Data -
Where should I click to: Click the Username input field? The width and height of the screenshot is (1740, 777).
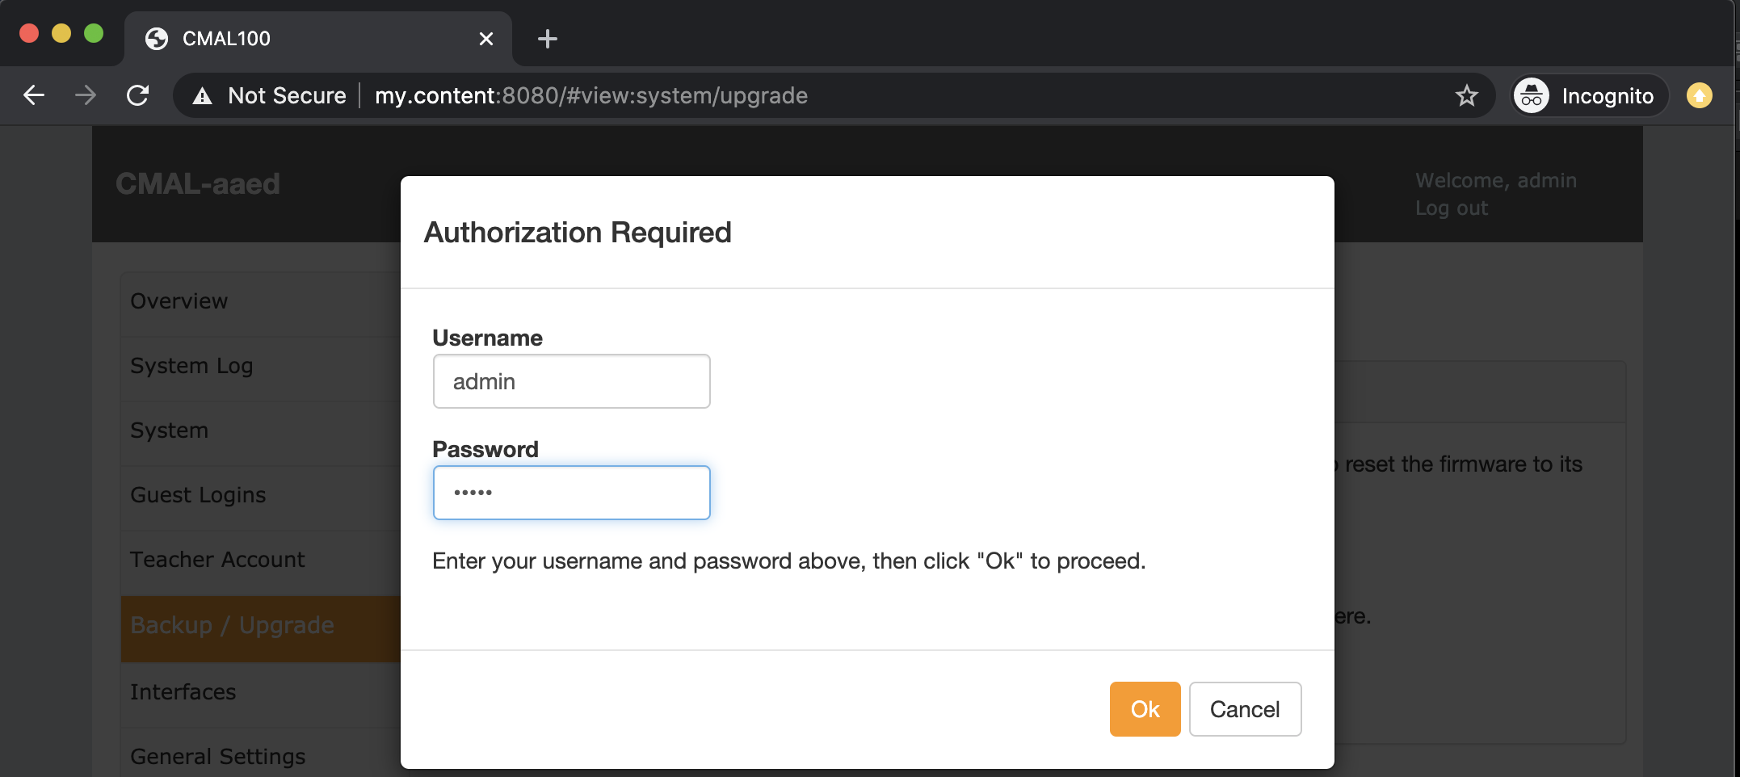pyautogui.click(x=571, y=381)
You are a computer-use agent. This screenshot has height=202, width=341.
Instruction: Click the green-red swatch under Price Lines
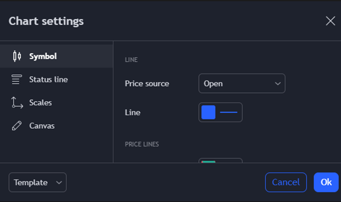point(208,161)
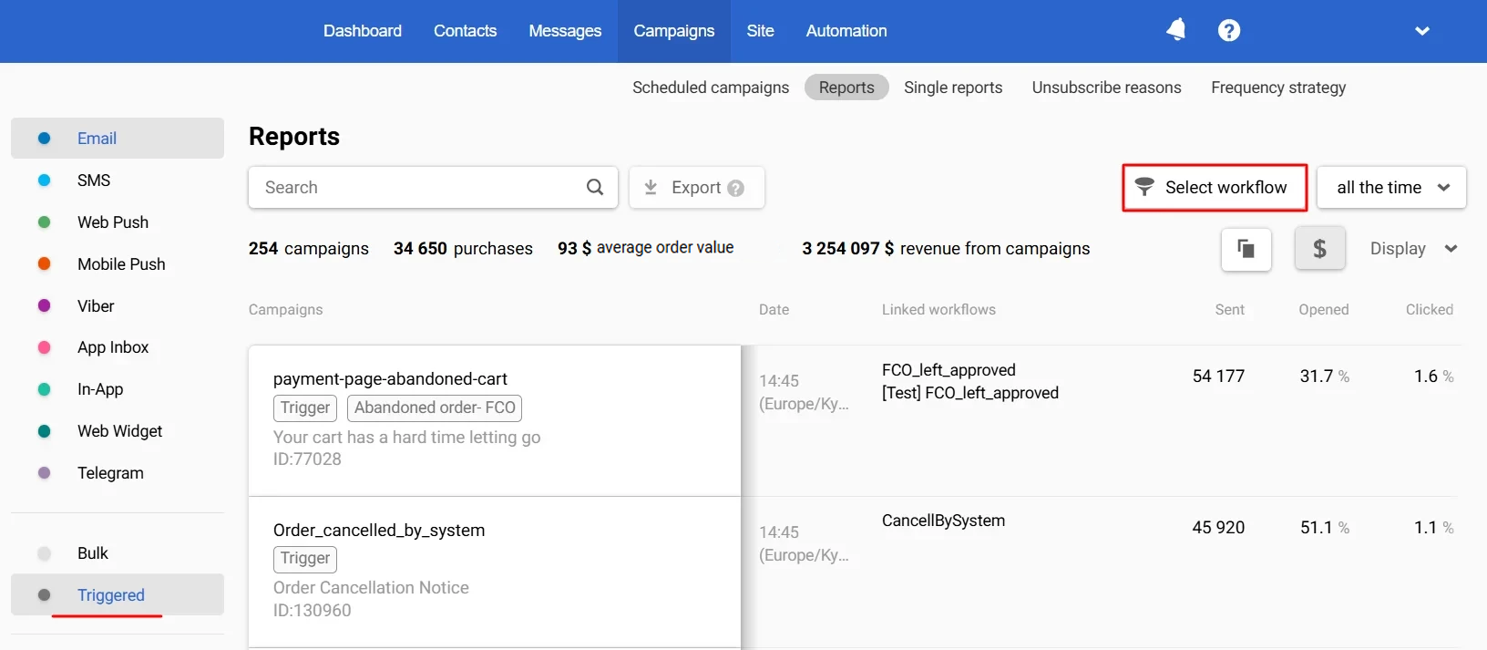1487x650 pixels.
Task: Click the Select workflow filter icon
Action: 1144,187
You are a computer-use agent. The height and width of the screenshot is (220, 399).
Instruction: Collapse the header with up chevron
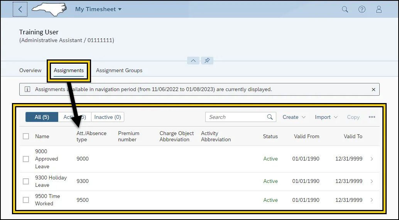193,61
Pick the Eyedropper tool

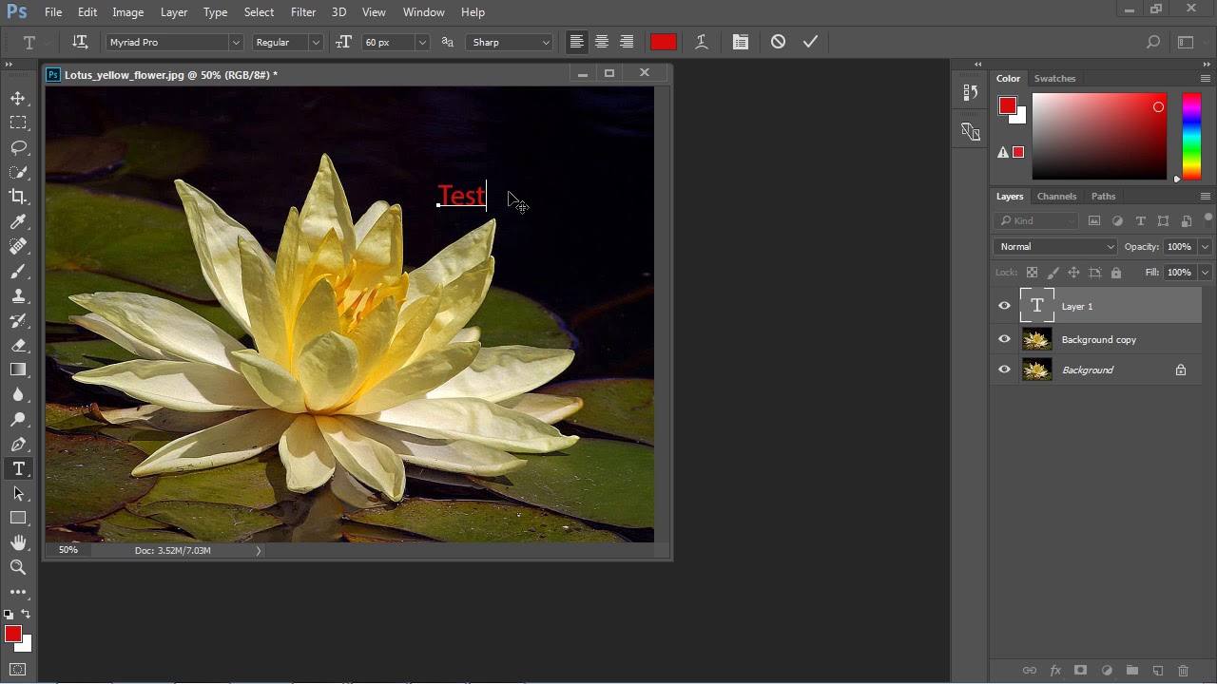(18, 221)

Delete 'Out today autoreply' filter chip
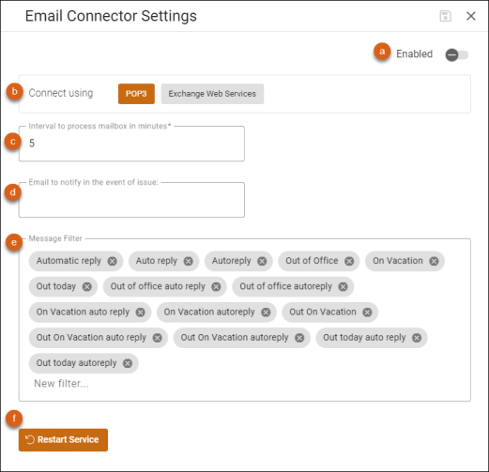click(128, 363)

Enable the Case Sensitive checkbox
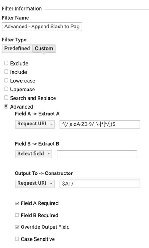click(17, 239)
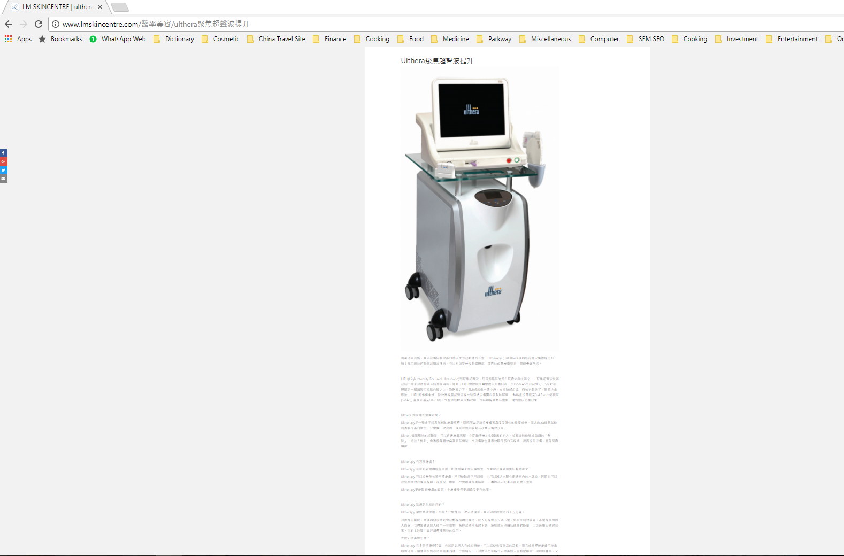Reload the current page
This screenshot has height=556, width=844.
click(x=39, y=24)
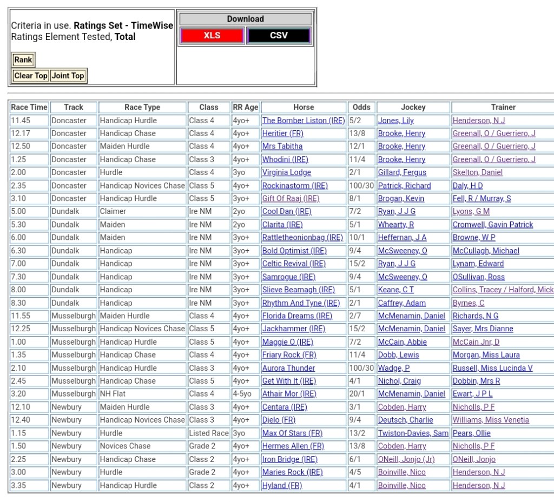Download results as XLS file

click(212, 36)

Aim of the exercise - Retype all the entries exactly; drop the pictures.

Response -
Where should I click to: Click the Username input field? The width and height of the screenshot is (1740, 777).
pyautogui.click(x=571, y=381)
You are a computer-use agent. This screenshot has height=202, width=341.
Instruction: Click the green-red swatch under Price Lines
point(208,161)
1487x650 pixels.
Task: Click the Select workflow filter icon
Action: 1144,187
You are a computer-use agent. The height and width of the screenshot is (220, 399).
Instruction: Collapse the header with up chevron
193,61
Pick the Eyedropper tool

(18, 221)

Delete 'Out today autoreply' filter chip
click(128, 363)

Enable the Case Sensitive checkbox
click(17, 239)
Reload the current page
This screenshot has height=556, width=844.
click(x=39, y=24)
Download results as XLS file

click(212, 36)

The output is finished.